In our review of Capitol, we mentioned how we go there despite the dreadfulness of their website (but you probably missed that bit and cut straight to talking about negronis). What especially is so bad about their site? There’s Flash, contact details hidden, menus embedded that don’t even work properly (can anyone tell me what they serve for brunch? Or how much wines cost?), and in this day and age music that plays automatically. Aaaaaaaaaaaaargh! But of course, Capitol are by no means the only offenders in this area.

When I’m thinking about going somewhere to eat, I want to know a)where they are, b) what times they’re open c) if I need to make a reservation and most importantly d) what food they’re serving. Those should be simple things to find out, right? Wrong.

Feastcraft have a Restaurant Website Drinking Game, and we’re about to get very drunk.

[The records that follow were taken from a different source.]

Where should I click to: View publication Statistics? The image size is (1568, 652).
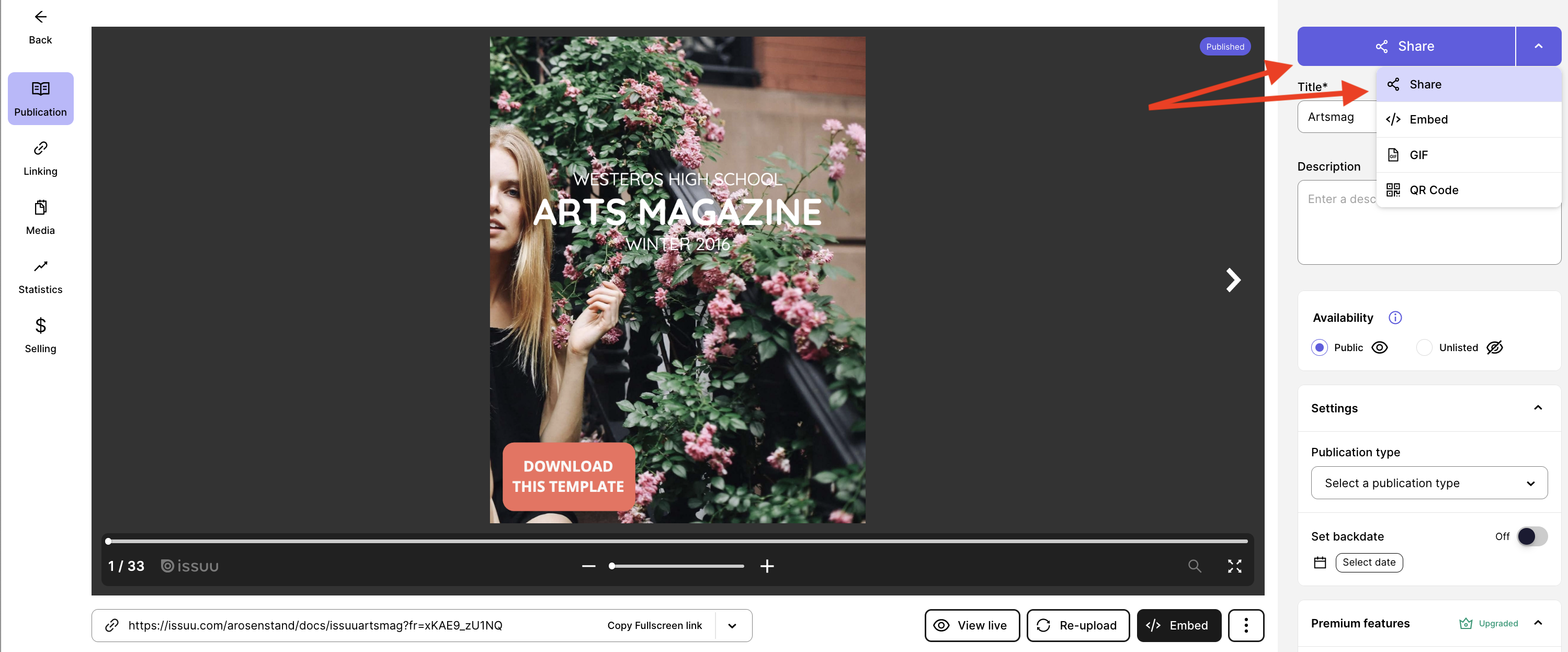point(40,275)
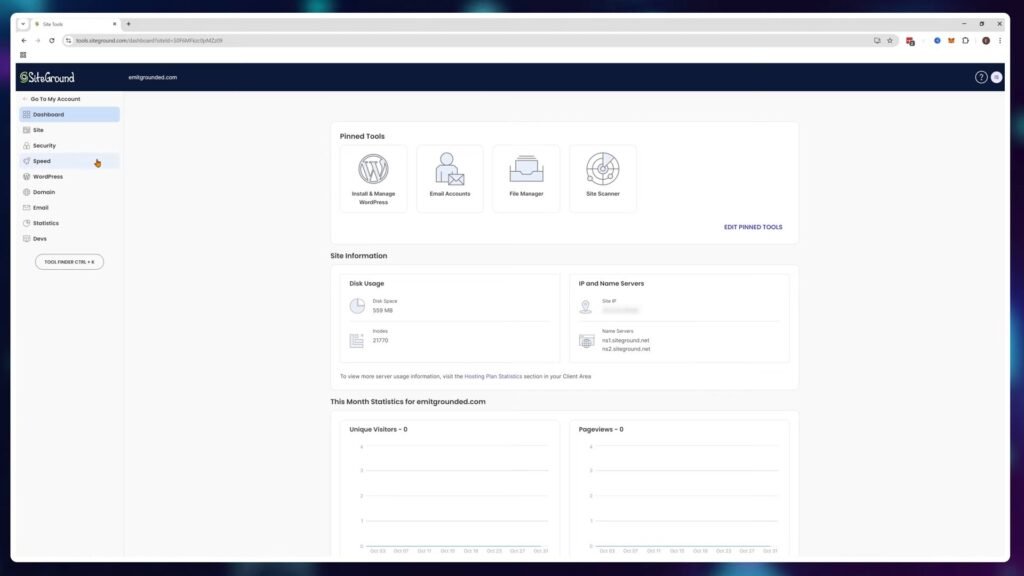
Task: Open the Email Accounts pinned tool
Action: 450,178
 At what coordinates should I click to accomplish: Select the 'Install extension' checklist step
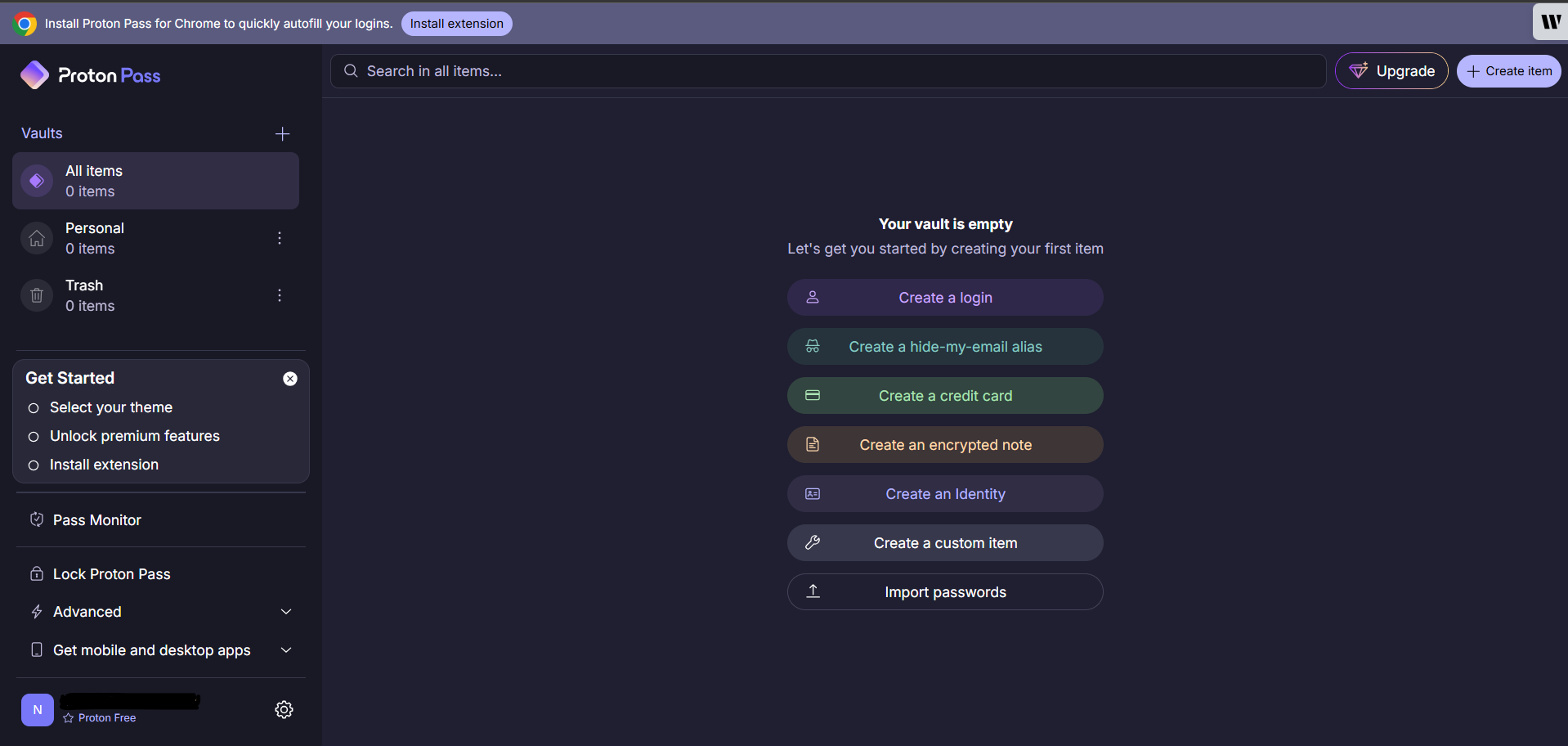point(104,465)
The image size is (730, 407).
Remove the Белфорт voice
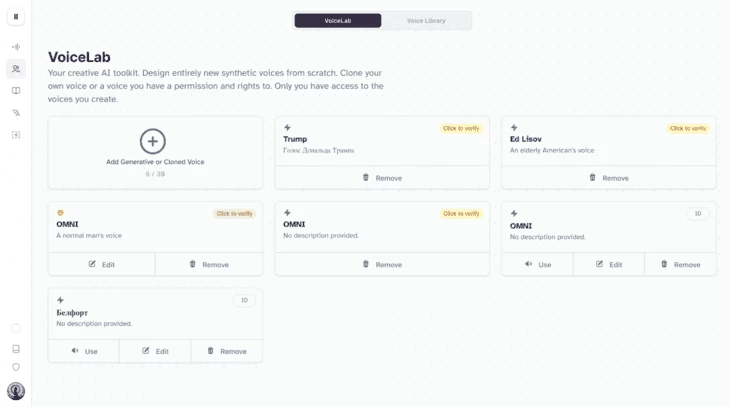[226, 351]
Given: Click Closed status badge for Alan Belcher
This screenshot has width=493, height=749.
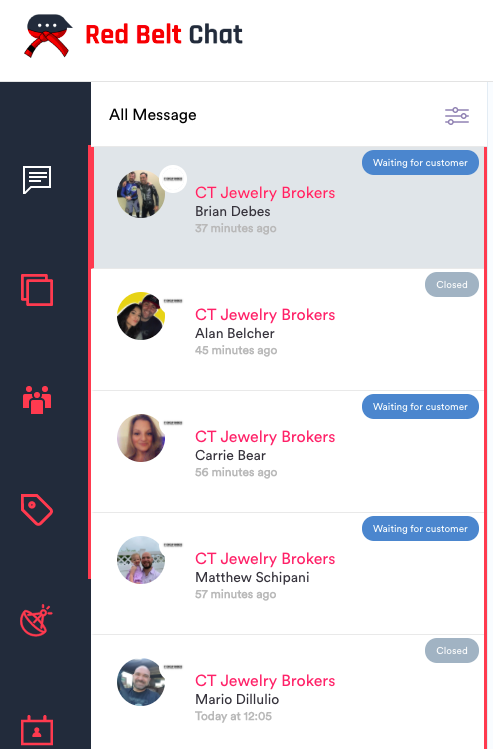Looking at the screenshot, I should click(x=451, y=285).
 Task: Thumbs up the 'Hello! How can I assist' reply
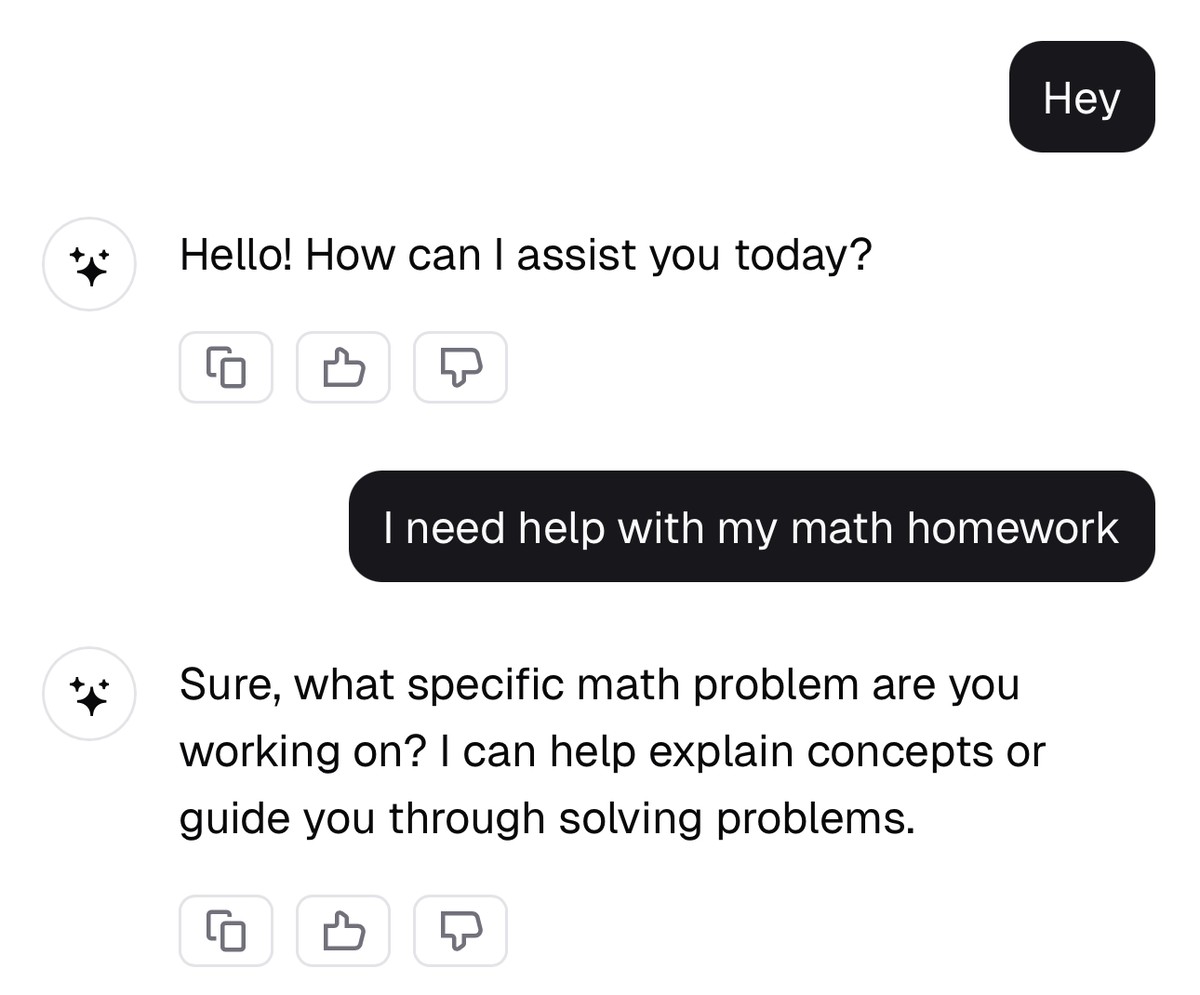(343, 367)
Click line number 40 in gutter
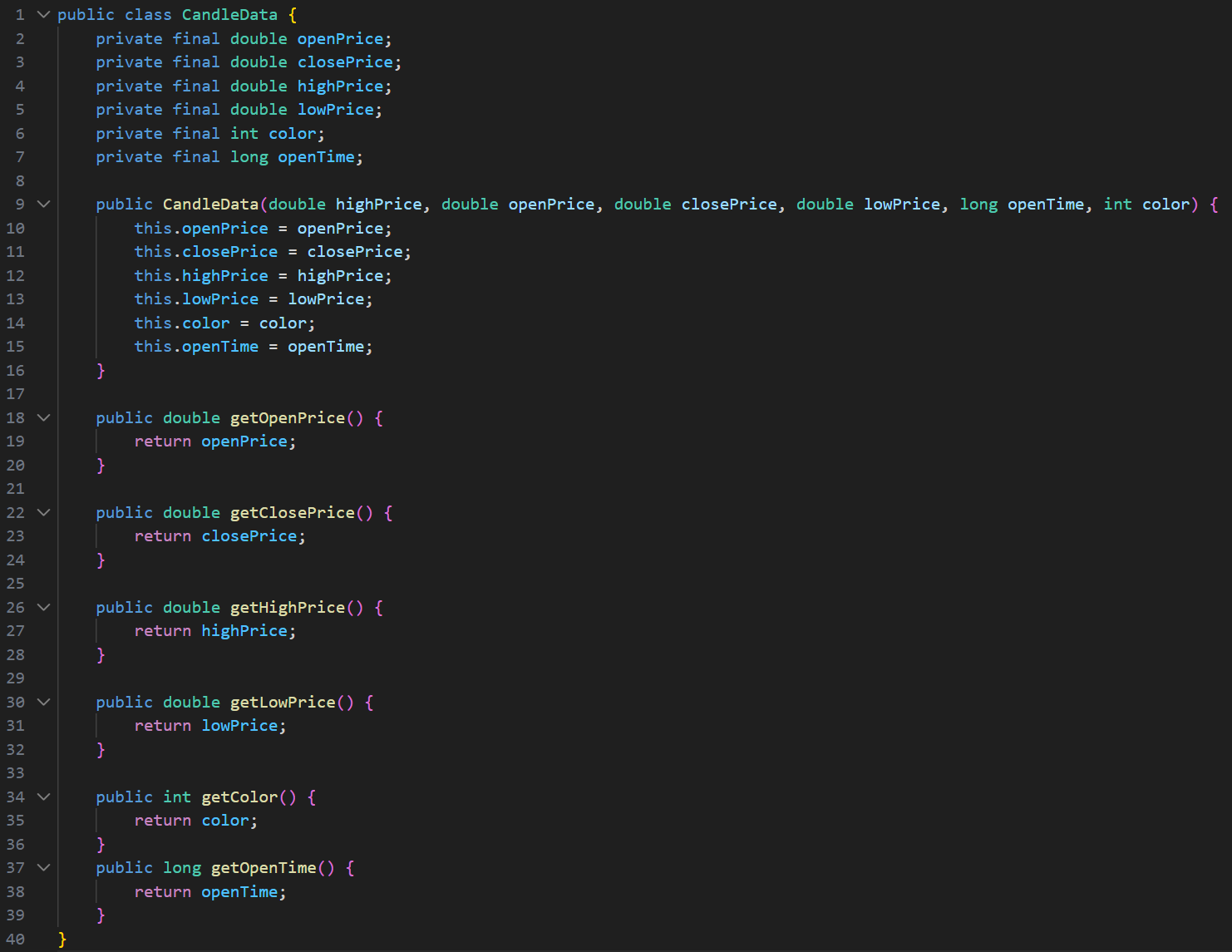Screen dimensions: 1232x952 coord(16,940)
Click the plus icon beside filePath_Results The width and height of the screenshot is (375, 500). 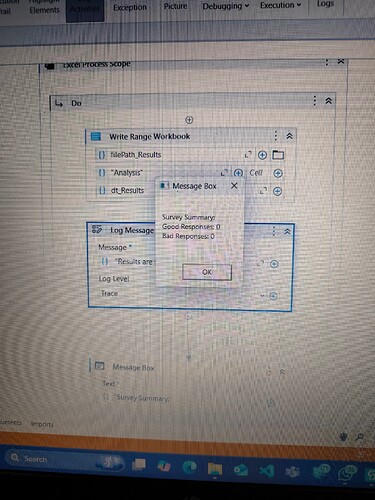(262, 155)
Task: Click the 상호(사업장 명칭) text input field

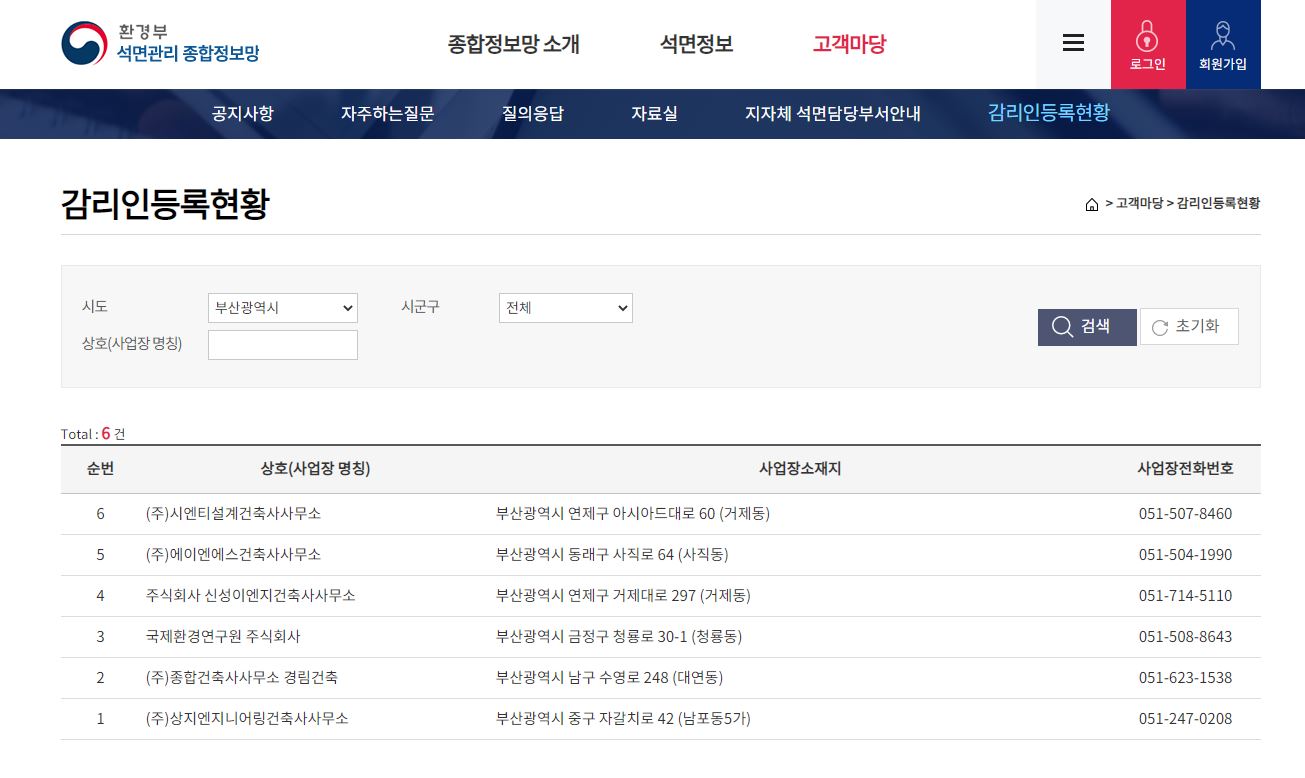Action: coord(282,345)
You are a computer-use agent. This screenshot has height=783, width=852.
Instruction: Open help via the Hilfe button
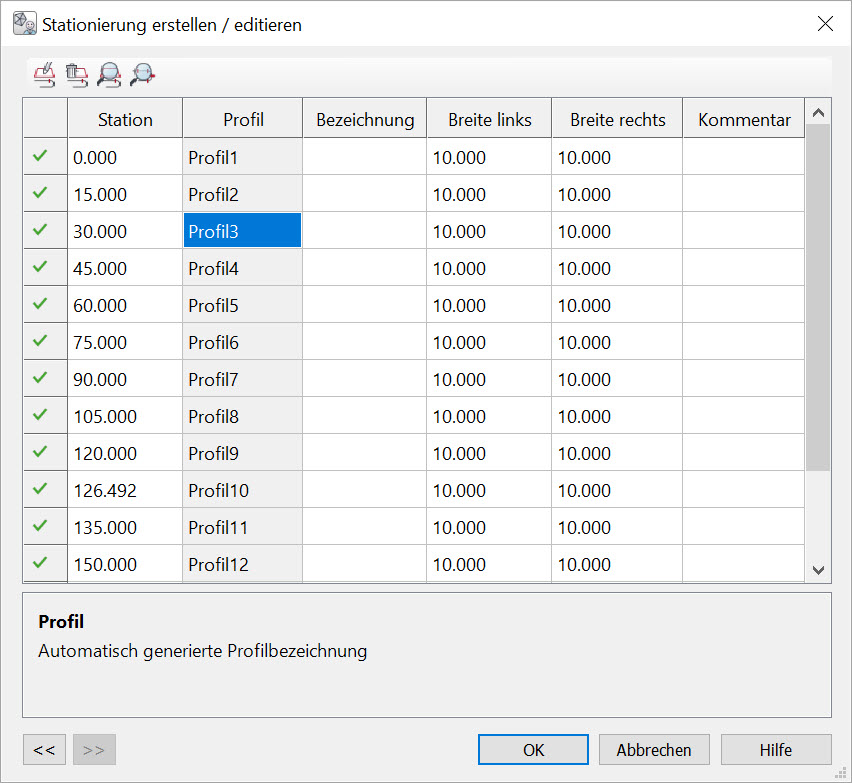click(775, 749)
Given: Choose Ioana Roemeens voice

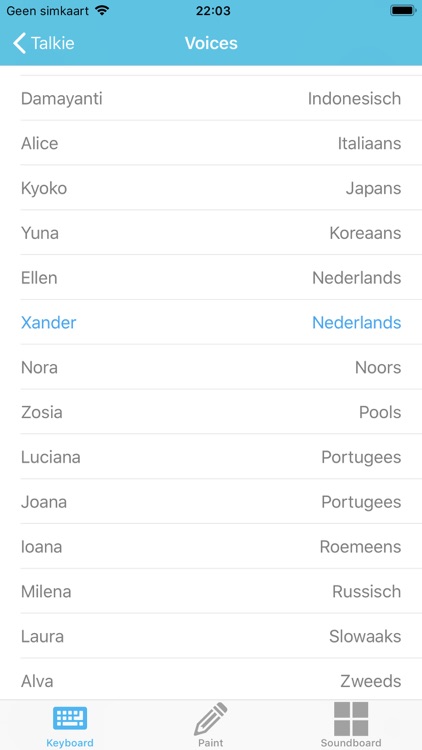Looking at the screenshot, I should pyautogui.click(x=211, y=546).
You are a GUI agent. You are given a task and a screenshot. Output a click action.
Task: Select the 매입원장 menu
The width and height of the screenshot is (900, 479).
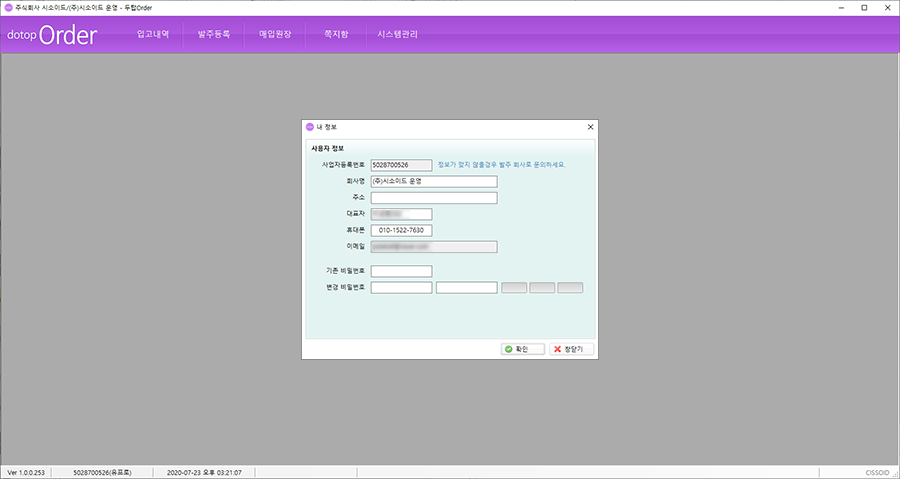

  • Every time your iPhone gives you a lego block “Flash missing” message take a drink. Then call Steve Jobs and tell him what you think of him.
  • If music starts playing automatically – take a drink. Take two if the song is some tired stock “your genre here” song. Take another one if there’s no “mute” button or if there’s one but your selection is not memorized between visits.
  • If there’s a nifty scroller of pictures of food – take a drink. Take two if it’s in Flash.
  • If there’s no text anywhere on the landing page that shows opening hours and location – take a drink. Take two if there’s none anywhere.
  • If there’s no phone number on the front page – take a drink.
  • For any of the following words in the restaurant’s description or “about” page take a drink: seared to perfection, a dream in, French casual, fusion, delectable, eclectic, mouthwatering, seasonal, fresh, gluten free, velvety, succulent, luscious, most wonderful.
  • Find the menu. If it’s in PDF take a drink. If it’s a JPG or PNG and can’t be indexed by search engines take two drinks. Take three drinks if someone just photographed an open menu and posted that picture.
  • If the restaurant wants you to become friends on Facebook take a drink. You’re looking for food, not friends. If the restaurant wants you follow it on Twitter take another drink. Then hunt down and beat up a random “social media consultant”. Have a big gulp if the restaurant <iframe>’d their fanpage somewhere. (Actually, we don’t have such a problem with restaurants on Twitter, because sometimes it’s nice to know the people – but if they ARE going to be on Twitter, they should be responding – ahem Monsoon Poon)
  • If there’s more text about the chef than about the food, take a drink.

TL:DR – Wellington restaurants: please leave the Alistair Coxing to the decor, and get someone more practical to do your websites. Cheers!

So what good restaurants have bad sites? Who’s doing it right? Who’s doing it oh so wrong? Name and shame, people!